The Rating Experiment
and Empirical ROCs
In the last two chapters, we described correspondence experiments in which people report which of two events (such as seeing a New or Old face) had occurred. According to detection theory, they do this by comparing the strength of evidence, which we called familiarity, with a criterion. Observations of more than criterial familiarity are called “old, ” and those below criterion are called “new. ” The criterion is placed at a location of the observer's choice: Strict criteria serve to minimize false alarms, lax criteria to minimize misses.

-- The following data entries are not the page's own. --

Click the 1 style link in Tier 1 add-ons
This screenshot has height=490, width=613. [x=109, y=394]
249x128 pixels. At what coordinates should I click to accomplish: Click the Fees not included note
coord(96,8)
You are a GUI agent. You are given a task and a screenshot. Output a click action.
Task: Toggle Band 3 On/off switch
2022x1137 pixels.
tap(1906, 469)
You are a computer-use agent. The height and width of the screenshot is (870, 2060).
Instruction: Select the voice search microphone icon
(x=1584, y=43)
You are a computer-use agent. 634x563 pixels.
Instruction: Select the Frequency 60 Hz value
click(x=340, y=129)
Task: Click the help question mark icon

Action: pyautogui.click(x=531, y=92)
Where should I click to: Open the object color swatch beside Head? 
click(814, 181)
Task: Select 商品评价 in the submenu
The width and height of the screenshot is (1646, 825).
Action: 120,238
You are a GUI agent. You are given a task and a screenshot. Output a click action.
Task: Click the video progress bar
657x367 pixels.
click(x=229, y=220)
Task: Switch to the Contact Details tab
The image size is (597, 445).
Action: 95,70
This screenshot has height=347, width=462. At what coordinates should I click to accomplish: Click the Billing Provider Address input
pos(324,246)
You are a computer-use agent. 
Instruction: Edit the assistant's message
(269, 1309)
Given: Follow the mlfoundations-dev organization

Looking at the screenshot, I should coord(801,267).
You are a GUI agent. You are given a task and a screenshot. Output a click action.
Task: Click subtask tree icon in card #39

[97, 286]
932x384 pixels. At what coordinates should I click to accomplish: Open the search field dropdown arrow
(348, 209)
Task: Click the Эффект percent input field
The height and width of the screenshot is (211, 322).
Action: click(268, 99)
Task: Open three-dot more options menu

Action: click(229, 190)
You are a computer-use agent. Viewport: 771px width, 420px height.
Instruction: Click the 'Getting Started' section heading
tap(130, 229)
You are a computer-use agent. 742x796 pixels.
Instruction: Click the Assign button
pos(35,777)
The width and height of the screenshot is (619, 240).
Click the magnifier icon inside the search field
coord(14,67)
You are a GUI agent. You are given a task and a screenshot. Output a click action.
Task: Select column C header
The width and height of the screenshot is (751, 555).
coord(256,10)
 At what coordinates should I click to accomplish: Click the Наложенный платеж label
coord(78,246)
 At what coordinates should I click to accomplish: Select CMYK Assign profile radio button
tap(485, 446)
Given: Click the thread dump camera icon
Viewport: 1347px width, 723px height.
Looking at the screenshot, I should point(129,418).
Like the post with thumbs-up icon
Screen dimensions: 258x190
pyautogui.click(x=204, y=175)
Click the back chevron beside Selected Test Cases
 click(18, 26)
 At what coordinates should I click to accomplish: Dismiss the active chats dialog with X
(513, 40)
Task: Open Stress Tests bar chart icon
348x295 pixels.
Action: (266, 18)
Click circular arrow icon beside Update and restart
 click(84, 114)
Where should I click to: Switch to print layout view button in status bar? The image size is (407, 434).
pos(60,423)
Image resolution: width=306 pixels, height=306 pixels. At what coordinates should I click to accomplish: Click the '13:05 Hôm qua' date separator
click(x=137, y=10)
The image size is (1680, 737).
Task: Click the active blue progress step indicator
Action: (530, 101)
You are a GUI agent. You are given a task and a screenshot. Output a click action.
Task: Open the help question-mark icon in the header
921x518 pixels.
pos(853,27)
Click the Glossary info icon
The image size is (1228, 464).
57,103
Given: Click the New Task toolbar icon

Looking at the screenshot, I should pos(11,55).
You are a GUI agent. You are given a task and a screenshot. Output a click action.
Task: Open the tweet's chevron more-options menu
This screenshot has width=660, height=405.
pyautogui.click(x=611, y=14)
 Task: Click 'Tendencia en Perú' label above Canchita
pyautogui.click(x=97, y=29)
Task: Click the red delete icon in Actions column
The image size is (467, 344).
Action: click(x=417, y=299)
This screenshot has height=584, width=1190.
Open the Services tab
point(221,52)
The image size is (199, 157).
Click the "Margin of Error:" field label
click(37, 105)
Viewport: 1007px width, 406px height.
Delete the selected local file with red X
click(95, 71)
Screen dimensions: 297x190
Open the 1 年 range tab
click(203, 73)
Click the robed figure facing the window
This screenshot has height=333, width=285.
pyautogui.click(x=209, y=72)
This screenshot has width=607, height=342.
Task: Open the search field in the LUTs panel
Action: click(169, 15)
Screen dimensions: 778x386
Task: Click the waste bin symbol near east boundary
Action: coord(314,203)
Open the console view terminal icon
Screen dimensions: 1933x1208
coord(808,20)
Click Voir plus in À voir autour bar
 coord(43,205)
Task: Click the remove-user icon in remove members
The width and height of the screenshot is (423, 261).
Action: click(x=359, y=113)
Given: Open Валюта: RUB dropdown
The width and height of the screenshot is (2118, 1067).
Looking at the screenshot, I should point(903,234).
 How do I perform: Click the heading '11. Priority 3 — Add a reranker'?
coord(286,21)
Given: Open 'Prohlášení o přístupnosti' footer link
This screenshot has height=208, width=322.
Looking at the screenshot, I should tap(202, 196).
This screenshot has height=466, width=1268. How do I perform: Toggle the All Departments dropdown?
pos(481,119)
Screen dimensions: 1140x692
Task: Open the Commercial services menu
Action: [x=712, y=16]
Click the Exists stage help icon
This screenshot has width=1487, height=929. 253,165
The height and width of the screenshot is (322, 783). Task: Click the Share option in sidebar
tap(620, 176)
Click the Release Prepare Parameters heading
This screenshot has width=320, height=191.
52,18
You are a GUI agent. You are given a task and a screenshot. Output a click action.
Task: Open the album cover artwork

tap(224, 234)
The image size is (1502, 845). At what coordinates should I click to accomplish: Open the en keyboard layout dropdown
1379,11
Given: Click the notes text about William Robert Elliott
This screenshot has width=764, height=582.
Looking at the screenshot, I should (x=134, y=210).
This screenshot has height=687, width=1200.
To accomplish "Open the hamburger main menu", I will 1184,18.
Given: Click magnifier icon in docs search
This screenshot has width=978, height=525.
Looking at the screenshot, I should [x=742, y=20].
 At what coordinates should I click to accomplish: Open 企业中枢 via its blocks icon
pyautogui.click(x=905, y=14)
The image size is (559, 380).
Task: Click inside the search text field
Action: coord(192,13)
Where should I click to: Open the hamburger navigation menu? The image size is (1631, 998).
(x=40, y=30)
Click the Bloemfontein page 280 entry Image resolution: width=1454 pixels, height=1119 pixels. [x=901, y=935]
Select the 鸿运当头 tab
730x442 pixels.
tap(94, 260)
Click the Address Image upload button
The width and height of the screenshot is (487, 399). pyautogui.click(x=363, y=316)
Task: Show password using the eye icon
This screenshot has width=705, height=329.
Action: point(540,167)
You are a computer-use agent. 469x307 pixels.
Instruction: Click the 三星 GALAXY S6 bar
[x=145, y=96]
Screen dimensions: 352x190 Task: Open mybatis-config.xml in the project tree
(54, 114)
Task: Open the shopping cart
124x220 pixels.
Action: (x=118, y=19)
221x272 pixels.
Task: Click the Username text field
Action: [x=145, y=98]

If observers can set different criteria in different experimental conditions, they must know more about events in their experience than is needed to make a simple yes-no judgment. In this chapter, we see how observers can make graded reports about the degree of their experience by setting multiple criteria simultaneously. Our two primary examples are both tests of recognition memory, but for rather different materials: odors and words.
How is memory for odors affected by the passage of time? Rabin and Cain (1984) presented participants with 20 odors to remember, then tested them at a delay of 10 minutes, 1 day, and 7 days. At each test, a different set of 20 New odors was intermixed with the Old stimuli.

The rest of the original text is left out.